Une chair en mouvement
Vue de dos, la Vénus de Milo est peut-être d’une beauté plus émouvante encore. La courbe de la hanche, à droite, n’est pas une ligne d’un seul trait qui la durcirait en lui ôtant toute vie, mais épouse les légères sinuosités de la chair en mouvement. L’on remarquera avec plaisir le charme des cheveux attachés en chignon dont quelques mèches coulent sur la nuque et celui de l’attache du cou sur les épaules inclinées. Le superbe velouté de la peau se dégage avec éclat de la gangue du vêtement, tandis que l’œil se complaît à suivre la courbe douce du sillon dorsal et lombaire jusqu’au creux de ses reins et la naissance de ses fesses. Ce dos est en mouvement et vit sous nos yeux. C’est tout le miracle de la statuaire grecque parvenue à son apogée. Le sculpteur sait restituer l’émotion qu’a fait naître en lui son modèle, il sait aussi nous la communiquer. Ici le charme de la femme d’âge mûr en pleine possession de tous ses atouts. Mais d’une manière générale, l’art grec ne s’intéresse qu’à la nature humaine qui constitue son thème d’inspiration essentiel. L’homme y charme l’homme, tout comme Dieu s’est complu dans ses créatures...

Un visage impersonnel
Si la Vénus de Milo resplendit d’une beauté indiscutable, le rendu de son visage n’atteint pas le même niveau de plénitude. L’on y découvre d’harmonieuses proportions qui correspondent à celle du corps. La hauteur du front a la même dimension que la longueur du nez, laquelle est identique à celle du bas du visage qui va de la pointe du nez au bas du menton. Tandis que le nez dans le prolongement du front dessine ce profil grec dont la renommée n’est plus à faire. Mais les yeux sont sans expression et la bouche charnue ne traduit aucune émotion. Un visage n’est pas qu’un ensemble de proportions, même séduisantes. Il doit porter l’expression du caractère et des sentiments de la personne à laquelle il appartient ; sinon, il n’est le visage de personne et demeure un archétype sans intérêt autre que plastique.
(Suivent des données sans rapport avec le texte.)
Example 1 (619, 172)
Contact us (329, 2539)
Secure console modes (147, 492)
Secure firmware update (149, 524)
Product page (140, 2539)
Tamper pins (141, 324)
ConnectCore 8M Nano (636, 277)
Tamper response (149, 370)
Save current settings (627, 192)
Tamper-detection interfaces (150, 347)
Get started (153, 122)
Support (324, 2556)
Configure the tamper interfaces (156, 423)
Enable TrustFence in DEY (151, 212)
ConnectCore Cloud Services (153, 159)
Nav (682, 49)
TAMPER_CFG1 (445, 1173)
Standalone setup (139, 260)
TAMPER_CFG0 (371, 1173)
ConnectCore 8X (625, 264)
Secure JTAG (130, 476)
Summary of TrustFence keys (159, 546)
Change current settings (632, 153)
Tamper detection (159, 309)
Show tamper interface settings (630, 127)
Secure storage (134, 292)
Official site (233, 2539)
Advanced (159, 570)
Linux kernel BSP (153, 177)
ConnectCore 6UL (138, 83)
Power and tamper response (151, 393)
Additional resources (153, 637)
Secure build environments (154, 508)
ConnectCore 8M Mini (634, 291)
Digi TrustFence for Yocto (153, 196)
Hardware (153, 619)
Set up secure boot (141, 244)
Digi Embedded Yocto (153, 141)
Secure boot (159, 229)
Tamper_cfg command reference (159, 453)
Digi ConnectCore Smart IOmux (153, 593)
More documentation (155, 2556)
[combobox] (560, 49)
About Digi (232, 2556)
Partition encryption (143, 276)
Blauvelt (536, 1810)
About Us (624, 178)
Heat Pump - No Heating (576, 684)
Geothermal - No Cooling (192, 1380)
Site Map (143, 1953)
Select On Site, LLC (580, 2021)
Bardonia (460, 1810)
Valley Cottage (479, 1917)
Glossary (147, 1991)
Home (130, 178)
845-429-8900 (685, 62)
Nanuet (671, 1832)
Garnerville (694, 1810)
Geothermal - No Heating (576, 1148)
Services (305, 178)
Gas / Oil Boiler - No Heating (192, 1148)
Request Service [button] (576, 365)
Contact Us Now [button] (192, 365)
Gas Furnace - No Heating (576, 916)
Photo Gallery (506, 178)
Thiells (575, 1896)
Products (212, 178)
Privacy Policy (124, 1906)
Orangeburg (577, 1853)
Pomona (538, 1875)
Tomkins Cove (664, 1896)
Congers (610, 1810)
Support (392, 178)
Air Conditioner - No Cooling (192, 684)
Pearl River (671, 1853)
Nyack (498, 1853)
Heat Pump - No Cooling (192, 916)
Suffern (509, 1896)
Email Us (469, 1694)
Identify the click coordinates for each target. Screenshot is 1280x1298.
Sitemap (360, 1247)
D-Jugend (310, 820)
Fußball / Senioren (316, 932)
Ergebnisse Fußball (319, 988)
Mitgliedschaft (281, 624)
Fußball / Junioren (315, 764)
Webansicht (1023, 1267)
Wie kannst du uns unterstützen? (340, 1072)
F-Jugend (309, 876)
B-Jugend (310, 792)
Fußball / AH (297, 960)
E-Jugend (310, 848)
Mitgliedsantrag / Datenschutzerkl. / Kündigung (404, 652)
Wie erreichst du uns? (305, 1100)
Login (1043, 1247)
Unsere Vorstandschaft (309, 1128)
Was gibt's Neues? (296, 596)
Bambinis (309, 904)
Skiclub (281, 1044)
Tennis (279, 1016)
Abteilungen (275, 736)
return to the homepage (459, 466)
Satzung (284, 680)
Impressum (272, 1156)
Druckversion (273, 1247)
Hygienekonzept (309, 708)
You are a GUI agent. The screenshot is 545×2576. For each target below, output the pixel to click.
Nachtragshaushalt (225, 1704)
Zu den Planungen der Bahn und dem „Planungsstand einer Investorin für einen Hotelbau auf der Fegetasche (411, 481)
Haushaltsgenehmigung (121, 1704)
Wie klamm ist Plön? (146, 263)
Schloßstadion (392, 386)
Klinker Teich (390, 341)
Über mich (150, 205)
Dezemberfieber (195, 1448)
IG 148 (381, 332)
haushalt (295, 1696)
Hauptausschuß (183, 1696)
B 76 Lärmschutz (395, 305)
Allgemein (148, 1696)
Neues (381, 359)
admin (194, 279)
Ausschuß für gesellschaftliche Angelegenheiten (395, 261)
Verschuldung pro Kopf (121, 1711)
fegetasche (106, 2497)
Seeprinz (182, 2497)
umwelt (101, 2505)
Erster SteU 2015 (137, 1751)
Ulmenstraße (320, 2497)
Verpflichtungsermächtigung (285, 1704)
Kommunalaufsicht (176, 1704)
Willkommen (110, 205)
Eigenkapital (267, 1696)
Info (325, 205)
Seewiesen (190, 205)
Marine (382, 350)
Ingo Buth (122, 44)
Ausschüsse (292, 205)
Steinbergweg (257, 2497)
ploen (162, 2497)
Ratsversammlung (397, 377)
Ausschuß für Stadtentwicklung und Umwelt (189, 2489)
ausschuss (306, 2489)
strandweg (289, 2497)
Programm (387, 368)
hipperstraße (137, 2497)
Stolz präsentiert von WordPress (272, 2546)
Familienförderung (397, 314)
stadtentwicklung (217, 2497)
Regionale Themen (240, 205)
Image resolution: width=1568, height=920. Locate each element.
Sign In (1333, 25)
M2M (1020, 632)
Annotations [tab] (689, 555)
La comparaison que nous faisons ici avec Mademoiselle Fiocre de Carpeaux montre aisément à quel point la Vénus de Milo présente un visage anonyme sans expression particulière et sans émotion.

Tandis que l’œuvre de Carpeaux est le portrait de Mlle Fiocre, dont la finesse du cou accentue l’élégance et le port de tête d’une reine. Son visage a des proportions personnelles, son petit nez légèrement retroussé lui donne un air mutin, subtilement ironique et satisfait de lui-même que l’on retrouve à la commissure de ses lèvres. La hauteur de son front marque l’intelligence et la noblesse. Son visage est unique et révélateur de son âme. Cette primauté du visage et de la personnalisation de l’œuvre est la grande marque de la sculpture chrétienne.